Copy the data exactly from the line that contains "Delete the ADMIN group with red X" through the line that contains "The image size is (314, 586).", keeping both end lines and leaving out everything else.

-- Exercise data --
==================================================
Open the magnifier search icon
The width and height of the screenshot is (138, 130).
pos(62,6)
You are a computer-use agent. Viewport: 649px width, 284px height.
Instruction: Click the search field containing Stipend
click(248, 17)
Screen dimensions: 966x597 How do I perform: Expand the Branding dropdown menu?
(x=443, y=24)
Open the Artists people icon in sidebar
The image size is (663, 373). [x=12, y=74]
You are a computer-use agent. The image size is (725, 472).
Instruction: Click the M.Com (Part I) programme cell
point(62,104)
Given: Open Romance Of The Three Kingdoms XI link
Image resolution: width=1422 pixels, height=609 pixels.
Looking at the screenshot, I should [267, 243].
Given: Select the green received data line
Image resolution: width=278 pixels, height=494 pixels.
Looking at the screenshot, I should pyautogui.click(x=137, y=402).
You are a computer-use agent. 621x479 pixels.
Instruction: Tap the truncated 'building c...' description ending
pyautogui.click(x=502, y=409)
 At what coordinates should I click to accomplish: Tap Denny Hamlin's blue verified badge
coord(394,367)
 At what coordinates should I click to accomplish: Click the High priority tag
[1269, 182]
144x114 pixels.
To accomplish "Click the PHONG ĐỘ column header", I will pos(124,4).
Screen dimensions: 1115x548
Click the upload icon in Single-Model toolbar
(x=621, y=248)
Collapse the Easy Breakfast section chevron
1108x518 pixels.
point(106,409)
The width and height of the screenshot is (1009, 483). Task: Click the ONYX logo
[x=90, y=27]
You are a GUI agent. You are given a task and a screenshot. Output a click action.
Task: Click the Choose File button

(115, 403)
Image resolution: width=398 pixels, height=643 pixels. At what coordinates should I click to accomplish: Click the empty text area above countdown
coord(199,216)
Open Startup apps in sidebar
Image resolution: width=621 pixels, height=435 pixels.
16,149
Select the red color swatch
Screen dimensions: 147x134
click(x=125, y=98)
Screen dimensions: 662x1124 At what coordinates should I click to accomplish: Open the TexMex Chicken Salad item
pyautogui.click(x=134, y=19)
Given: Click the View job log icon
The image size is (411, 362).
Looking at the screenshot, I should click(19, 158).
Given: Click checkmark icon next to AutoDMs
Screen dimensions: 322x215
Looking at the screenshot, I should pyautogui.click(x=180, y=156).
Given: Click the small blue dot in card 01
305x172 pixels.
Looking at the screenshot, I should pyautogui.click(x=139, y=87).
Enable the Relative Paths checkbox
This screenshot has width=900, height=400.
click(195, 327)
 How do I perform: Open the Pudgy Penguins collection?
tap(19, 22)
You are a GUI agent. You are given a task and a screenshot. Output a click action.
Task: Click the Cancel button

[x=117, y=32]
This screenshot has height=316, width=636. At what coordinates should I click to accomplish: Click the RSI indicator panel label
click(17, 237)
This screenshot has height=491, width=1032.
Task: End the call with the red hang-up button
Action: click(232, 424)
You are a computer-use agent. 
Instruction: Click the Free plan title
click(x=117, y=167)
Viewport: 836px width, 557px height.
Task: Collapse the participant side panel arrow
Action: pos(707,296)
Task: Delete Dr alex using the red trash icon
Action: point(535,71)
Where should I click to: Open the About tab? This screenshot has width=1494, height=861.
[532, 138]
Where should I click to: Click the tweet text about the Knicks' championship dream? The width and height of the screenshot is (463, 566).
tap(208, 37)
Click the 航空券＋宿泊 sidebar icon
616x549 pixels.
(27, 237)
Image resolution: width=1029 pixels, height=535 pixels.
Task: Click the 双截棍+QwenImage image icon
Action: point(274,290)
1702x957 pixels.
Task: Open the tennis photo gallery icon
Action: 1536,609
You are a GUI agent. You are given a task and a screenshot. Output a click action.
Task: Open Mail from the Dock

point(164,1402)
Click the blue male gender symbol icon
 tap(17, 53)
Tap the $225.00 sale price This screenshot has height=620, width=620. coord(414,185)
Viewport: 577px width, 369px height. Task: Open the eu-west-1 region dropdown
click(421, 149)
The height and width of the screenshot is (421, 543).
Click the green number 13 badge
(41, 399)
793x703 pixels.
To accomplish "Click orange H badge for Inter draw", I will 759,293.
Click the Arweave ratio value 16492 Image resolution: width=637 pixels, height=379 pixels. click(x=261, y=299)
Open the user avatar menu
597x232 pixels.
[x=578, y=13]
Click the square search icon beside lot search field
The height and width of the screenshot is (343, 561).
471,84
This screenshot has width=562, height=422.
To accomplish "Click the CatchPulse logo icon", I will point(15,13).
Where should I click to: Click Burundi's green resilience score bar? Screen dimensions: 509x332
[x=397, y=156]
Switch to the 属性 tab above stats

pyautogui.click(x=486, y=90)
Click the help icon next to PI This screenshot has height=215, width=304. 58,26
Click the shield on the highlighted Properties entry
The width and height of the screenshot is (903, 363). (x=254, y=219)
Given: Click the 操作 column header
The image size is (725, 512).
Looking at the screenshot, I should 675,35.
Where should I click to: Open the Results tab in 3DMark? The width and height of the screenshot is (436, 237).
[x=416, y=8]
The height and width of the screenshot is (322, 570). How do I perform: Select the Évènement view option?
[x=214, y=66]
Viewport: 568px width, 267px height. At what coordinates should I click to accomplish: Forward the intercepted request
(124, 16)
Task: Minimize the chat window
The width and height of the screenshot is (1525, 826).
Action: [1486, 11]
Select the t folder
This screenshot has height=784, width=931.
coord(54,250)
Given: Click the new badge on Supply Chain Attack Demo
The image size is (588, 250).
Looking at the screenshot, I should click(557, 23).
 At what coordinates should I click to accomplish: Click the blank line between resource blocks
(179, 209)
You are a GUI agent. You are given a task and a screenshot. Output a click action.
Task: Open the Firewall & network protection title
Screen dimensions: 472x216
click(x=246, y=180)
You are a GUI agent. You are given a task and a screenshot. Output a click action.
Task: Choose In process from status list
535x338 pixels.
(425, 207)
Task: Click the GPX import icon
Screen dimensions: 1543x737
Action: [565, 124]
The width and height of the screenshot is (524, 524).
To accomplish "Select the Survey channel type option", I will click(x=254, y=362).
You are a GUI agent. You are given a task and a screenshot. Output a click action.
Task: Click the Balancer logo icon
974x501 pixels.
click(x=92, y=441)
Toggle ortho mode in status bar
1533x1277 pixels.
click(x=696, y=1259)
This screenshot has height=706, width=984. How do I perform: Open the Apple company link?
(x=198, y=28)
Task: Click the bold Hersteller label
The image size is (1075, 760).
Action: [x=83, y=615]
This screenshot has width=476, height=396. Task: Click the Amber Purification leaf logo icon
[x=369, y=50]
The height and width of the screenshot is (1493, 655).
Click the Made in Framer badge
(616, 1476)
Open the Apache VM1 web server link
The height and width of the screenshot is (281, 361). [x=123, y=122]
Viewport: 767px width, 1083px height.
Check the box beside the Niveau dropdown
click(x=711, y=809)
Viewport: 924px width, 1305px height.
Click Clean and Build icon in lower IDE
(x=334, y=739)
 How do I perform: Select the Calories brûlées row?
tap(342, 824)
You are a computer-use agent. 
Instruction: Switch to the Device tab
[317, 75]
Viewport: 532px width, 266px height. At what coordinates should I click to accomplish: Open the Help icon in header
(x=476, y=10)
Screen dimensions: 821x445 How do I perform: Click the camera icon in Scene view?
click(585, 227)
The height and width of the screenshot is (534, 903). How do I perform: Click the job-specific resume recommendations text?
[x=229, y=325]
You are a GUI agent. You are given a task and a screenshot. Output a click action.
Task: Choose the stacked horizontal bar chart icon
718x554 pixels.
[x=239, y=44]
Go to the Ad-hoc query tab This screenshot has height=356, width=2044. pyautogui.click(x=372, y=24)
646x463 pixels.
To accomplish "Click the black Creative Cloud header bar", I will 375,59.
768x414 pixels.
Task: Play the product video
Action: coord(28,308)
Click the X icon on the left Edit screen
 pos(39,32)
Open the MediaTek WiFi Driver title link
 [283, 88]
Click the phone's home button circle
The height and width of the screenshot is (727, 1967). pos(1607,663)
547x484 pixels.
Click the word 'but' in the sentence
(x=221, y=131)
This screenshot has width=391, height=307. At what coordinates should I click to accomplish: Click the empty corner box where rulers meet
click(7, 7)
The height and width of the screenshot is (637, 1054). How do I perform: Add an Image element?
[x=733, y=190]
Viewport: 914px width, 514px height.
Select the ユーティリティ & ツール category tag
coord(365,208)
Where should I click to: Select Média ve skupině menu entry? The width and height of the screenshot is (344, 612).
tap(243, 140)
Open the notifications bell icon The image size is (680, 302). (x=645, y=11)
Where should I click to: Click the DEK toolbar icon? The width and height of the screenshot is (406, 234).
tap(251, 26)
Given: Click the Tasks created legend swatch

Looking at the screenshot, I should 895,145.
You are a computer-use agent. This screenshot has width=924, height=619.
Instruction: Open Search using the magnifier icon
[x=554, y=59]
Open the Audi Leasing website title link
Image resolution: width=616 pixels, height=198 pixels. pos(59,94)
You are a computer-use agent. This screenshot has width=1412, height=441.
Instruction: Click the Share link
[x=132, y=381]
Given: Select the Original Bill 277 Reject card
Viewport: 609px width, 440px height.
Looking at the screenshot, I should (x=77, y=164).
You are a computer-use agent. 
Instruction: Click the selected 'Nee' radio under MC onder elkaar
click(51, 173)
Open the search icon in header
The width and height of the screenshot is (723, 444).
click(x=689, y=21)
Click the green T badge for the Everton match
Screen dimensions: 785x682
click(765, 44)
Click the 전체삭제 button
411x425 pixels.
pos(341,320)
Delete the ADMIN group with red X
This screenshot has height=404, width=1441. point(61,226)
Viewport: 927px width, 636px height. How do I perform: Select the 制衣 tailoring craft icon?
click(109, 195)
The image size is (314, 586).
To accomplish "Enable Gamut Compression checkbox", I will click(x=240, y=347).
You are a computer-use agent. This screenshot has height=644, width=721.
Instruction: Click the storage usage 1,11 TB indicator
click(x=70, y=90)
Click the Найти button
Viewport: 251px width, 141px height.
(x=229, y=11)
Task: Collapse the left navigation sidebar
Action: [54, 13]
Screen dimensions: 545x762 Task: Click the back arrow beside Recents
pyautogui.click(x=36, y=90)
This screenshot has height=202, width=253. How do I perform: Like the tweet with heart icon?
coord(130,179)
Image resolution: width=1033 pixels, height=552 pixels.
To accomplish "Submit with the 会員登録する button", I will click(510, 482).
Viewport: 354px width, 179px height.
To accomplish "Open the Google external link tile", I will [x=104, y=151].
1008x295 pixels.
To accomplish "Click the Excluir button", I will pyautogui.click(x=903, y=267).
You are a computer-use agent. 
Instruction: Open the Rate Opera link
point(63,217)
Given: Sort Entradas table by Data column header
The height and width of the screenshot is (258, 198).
==================================================
-- Answer space --
Delete the ADMIN group with red X
This screenshot has height=404, width=1441. point(61,226)
Viewport: 927px width, 636px height. How do I perform: Select the 制衣 tailoring craft icon?
click(109, 195)
The image size is (314, 586).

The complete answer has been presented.